Crucially, this temporal structure grounds Sartre's critique of the Psyche as constituted by impure reflection. When reflective consciousness misrecognizes the for-itself as a substantial object — a persistent ego with enduring states and qualities — it produces what Sartre calls a "psychic form" that exists in the mode of "has been": a solidified, already-completed shadow of the living temporal flow. This is the structural mechanism of bad faith, whereby the radical indeterminacy of the subject's temporal diaspora is suppressed and replaced by the illusion of a fixed in-itself. The temporality of the subject is thus both what makes freedom irreducible and what makes self-deception perennially tempting.
Place in the corpus
This concept appears exclusively in the Sartrean source (jean-paul-sartre-hazel-barnes-being-and-nothingness-an-essay-on-phenomenological) and operates as the foundational ontological condition underwriting several of the cross-referenced canonical concepts. It extends and grounds the account of Consciousness by specifying its mode of being: Sartrean consciousness is not a substance or interiority but a temporal nihilation, a perpetual self-dispersal that is the precondition for both freedom and misrecognition. It also directly underpins the account of the Ego and Identification: the ego (Psyche) that impure reflection constitutes is precisely what remains when temporal flight is frozen into a pseudo-substantial object — structurally parallel to the Lacanian claim that the ego is an imaginary construct built from misrecognition, and that identification is always a falsifying capture. The concept further anchors Bad Faith, since bad faith is the specific existential move by which the subject disavows its own temporal diaspora and pretends to be a completed in-itself. In relation to Phenomenology, the concept marks Sartre's departure from a purely descriptive account toward an ontological one: temporality is not an experiential datum but the condition of experience itself.

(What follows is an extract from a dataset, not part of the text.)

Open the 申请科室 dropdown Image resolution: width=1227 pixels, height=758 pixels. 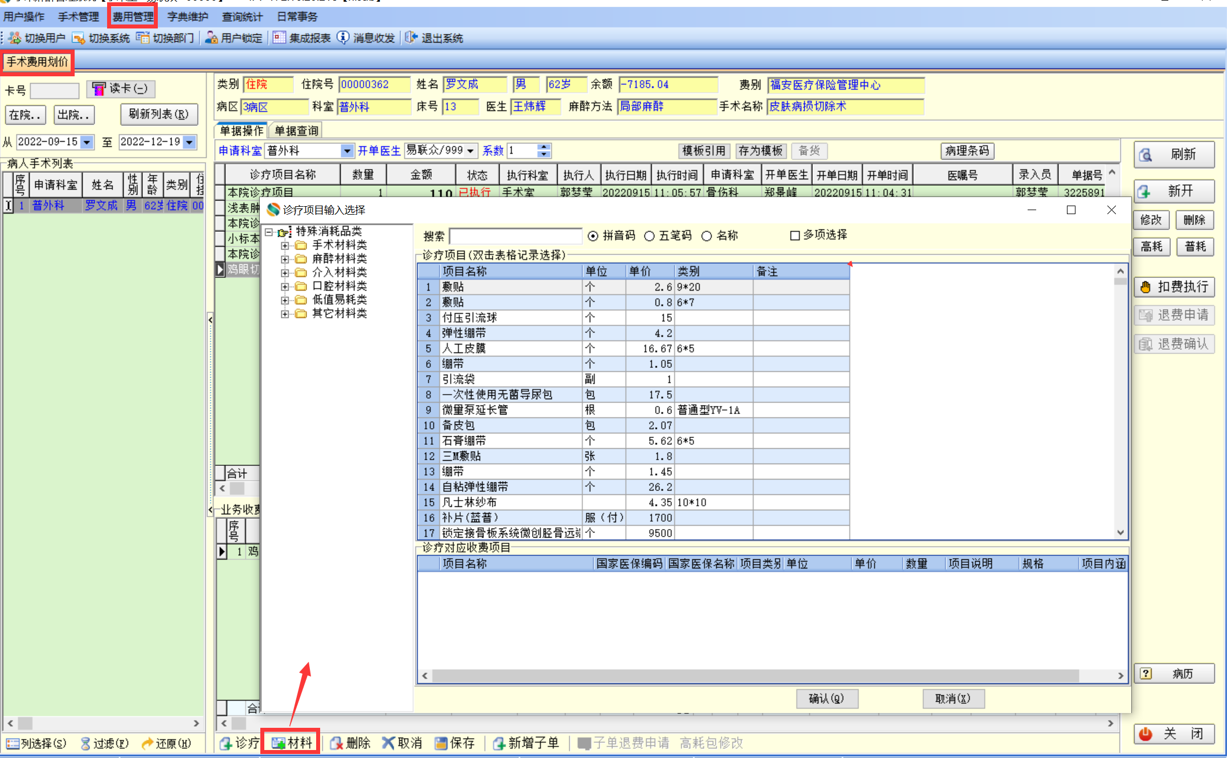coord(346,151)
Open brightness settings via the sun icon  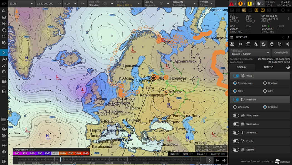pos(4,145)
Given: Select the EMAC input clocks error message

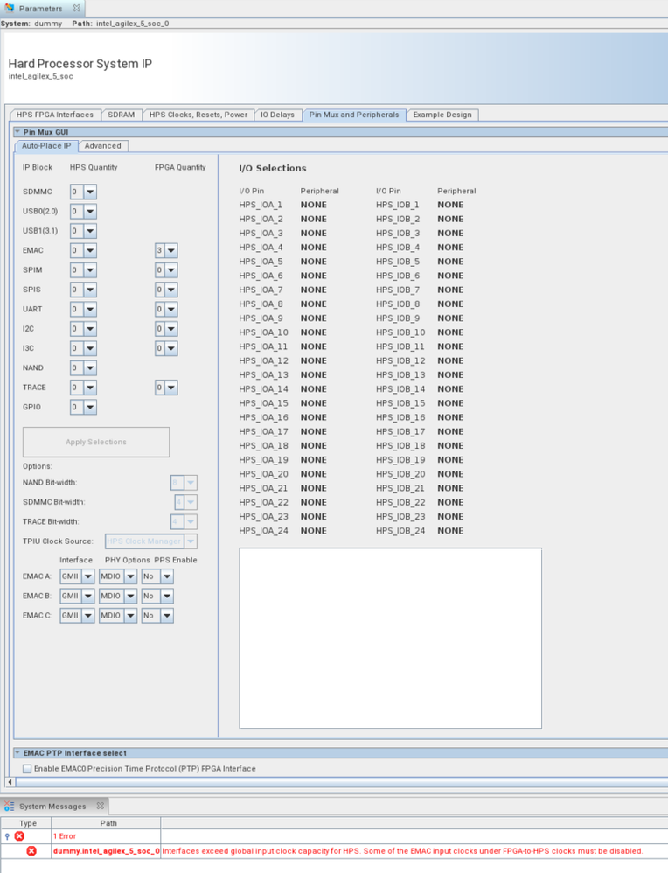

Relative to the Lacanian canonical concepts in the corpus, the "Temporality of the Subject" occupies an adjacent but tensioned position. Whereas Lacan's decentred subject is constituted through the signifying chain and the retroactive logic of the après-coup (Nachträglichkeit), Sartre's temporal diaspora is grounded in the for-itself's own nihilating freedom rather than in the alterity of the Other or the symbolic order. The structural logic is comparable — meaning is always "elsewhere," derived from another temporal dimension — but the Lacanian subject is barred by language, not liberated by it. In this sense, the "Temporality of the Subject" can be read as the phenomenological precursor that the Lacanian corpus both appropriates (the retroactive constitution of meaning, the non-self-identity of the subject) and transforms (by subordinating temporal flight to the structuring constraint of the signifier and the Real).
Key formulations
Being and Nothingness: An Essay on Phenomenological Ontology (p.201)
the for-itself is a being which by means of its future makes known to itself the meaning of what it was... we must always look for the meaning of a temporal dimension elsewhere, in another dimension. This is what we have called the diaspora
The quote is theoretically dense because "diaspora" names the constitutive non-coincidence of the subject with itself across time — meaning is never immanent to any single temporal dimension but always referred "elsewhere," making self-presence structurally impossible. The phrase "makes known to itself the meaning of what it was" encodes the retroactive logic (future → past) that underpins both Sartrean bad faith and the Lacanian après-coup, while "diaspora" insists that this scattering is not a defect but the very ontological form of the for-itself.